Activity: Give back, exactly and with nothing added, the lines that run from the one containing "Open the 特效 (Effects) panel" to the final line below.

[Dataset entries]
"""
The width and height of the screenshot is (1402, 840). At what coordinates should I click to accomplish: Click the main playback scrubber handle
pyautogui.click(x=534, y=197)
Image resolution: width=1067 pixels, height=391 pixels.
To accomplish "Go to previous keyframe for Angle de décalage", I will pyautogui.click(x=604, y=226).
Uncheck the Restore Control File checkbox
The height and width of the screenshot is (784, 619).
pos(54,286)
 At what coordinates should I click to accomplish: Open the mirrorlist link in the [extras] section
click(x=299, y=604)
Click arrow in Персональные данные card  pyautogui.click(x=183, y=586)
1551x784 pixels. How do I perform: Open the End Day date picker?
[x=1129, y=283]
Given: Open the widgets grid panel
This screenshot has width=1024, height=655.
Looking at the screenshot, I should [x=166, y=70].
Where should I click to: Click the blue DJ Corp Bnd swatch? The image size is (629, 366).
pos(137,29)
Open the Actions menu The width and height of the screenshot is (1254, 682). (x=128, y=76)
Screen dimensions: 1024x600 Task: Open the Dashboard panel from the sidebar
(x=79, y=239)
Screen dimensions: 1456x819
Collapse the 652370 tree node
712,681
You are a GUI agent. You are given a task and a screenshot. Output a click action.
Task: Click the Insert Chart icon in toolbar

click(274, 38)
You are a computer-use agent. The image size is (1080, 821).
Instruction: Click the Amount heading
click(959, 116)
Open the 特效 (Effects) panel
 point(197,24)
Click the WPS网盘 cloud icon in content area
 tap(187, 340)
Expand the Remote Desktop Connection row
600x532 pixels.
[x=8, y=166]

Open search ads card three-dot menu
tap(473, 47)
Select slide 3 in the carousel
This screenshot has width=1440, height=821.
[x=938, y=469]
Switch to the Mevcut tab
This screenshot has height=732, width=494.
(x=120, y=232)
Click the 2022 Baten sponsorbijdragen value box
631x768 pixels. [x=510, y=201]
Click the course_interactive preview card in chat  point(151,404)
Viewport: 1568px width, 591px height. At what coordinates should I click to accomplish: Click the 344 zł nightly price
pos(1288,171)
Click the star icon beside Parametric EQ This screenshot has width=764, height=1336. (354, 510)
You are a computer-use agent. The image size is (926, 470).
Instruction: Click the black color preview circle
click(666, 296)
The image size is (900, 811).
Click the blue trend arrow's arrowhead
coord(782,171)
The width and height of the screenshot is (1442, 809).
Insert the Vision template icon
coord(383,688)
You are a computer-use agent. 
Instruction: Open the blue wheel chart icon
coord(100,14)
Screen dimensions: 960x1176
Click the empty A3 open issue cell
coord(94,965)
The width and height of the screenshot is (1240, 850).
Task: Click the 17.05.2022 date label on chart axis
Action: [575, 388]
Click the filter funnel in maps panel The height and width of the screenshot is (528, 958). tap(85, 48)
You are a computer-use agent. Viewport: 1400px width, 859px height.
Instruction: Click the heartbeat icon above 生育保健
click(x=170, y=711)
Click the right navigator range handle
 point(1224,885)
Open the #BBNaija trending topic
"""
Expected output:
Open the 特效 (Effects) panel
 point(197,24)
Click the WPS网盘 cloud icon in content area
 tap(187, 340)
Expand the Remote Desktop Connection row
600x532 pixels.
[x=8, y=166]

Open search ads card three-dot menu
tap(473, 47)
Select slide 3 in the carousel
This screenshot has width=1440, height=821.
[x=938, y=469]
Switch to the Mevcut tab
This screenshot has height=732, width=494.
(x=120, y=232)
Click the 2022 Baten sponsorbijdragen value box
631x768 pixels. [x=510, y=201]
Click the course_interactive preview card in chat  point(151,404)
Viewport: 1568px width, 591px height. At what coordinates should I click to accomplish: Click the 344 zł nightly price
pos(1288,171)
Click the star icon beside Parametric EQ This screenshot has width=764, height=1336. (354, 510)
You are a computer-use agent. The image size is (926, 470).
Instruction: Click the black color preview circle
click(666, 296)
The image size is (900, 811).
Click the blue trend arrow's arrowhead
coord(782,171)
The width and height of the screenshot is (1442, 809).
Insert the Vision template icon
coord(383,688)
You are a computer-use agent. 
Instruction: Open the blue wheel chart icon
coord(100,14)
Screen dimensions: 960x1176
Click the empty A3 open issue cell
coord(94,965)
The width and height of the screenshot is (1240, 850).
Task: Click the 17.05.2022 date label on chart axis
Action: [575, 388]
Click the filter funnel in maps panel The height and width of the screenshot is (528, 958). tap(85, 48)
You are a computer-use agent. Viewport: 1400px width, 859px height.
Instruction: Click the heartbeat icon above 生育保健
click(x=170, y=711)
Click the right navigator range handle
 point(1224,885)
Open the #BBNaija trending topic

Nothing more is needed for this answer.